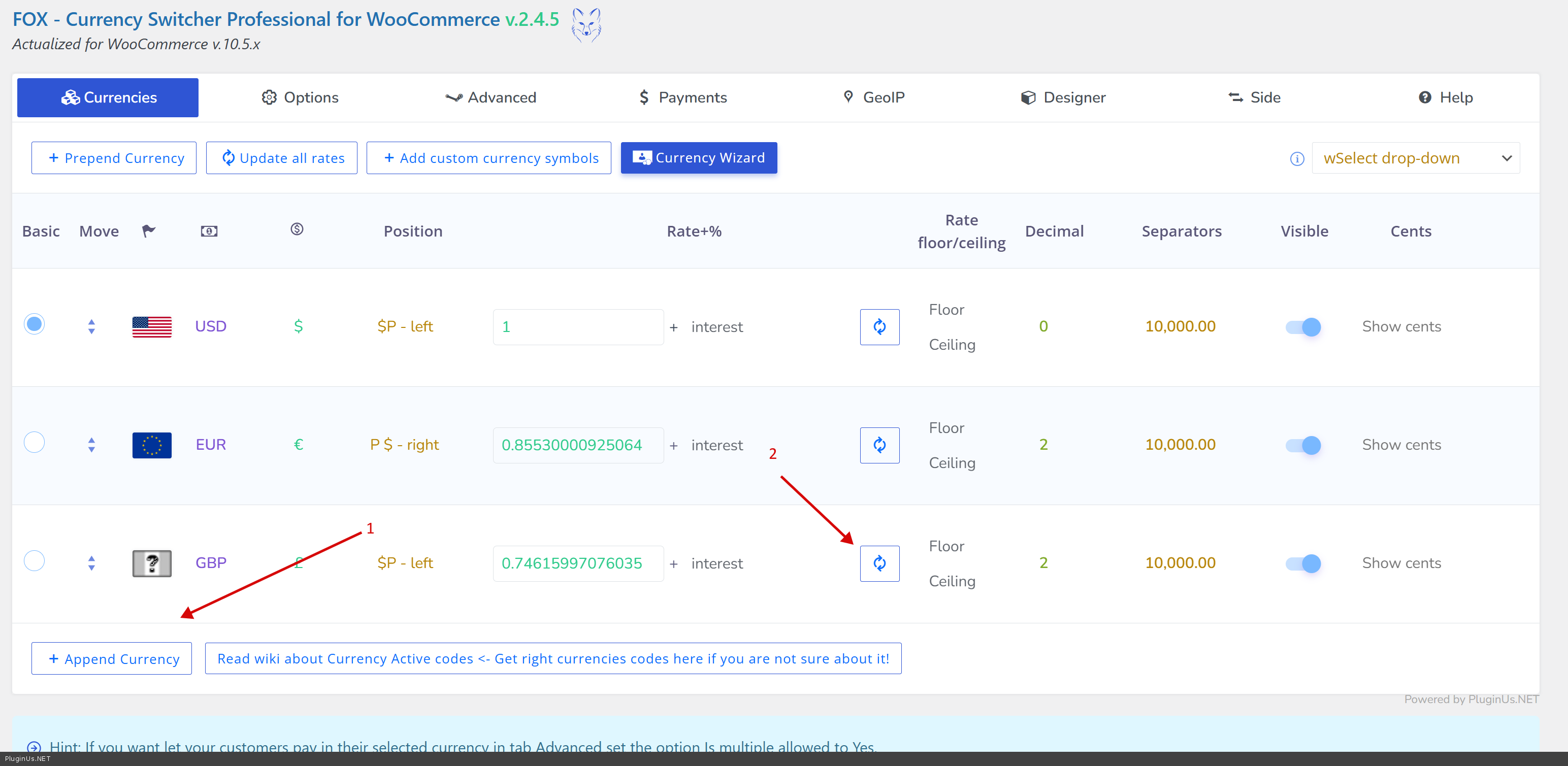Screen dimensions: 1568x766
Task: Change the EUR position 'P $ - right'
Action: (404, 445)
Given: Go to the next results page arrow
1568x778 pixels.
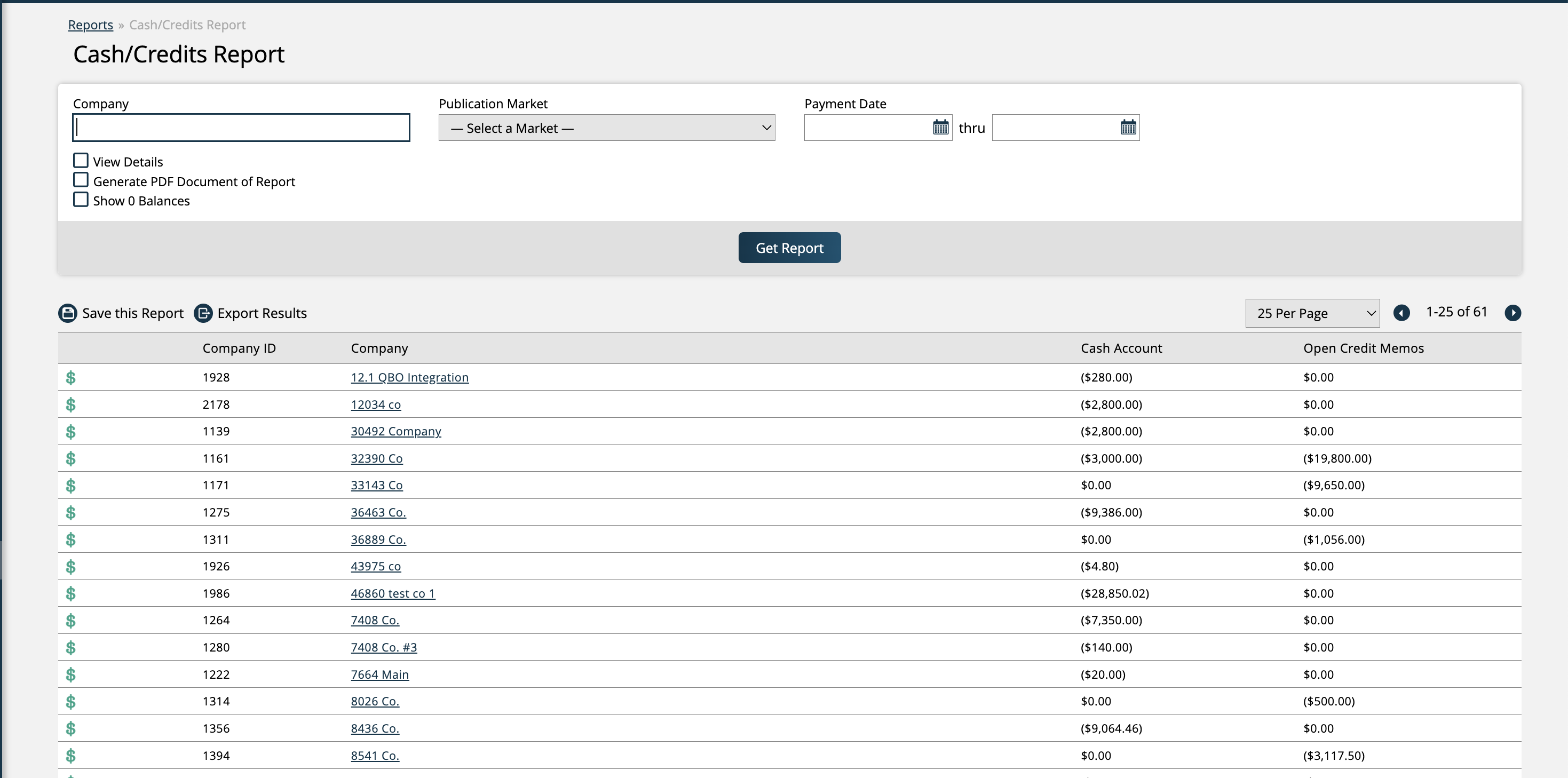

__________

■ **REQUIRED TASK**
Count the lines in the entries above that contain the string "results", and reply with the number alone.

■ **FULL SOLUTION**
1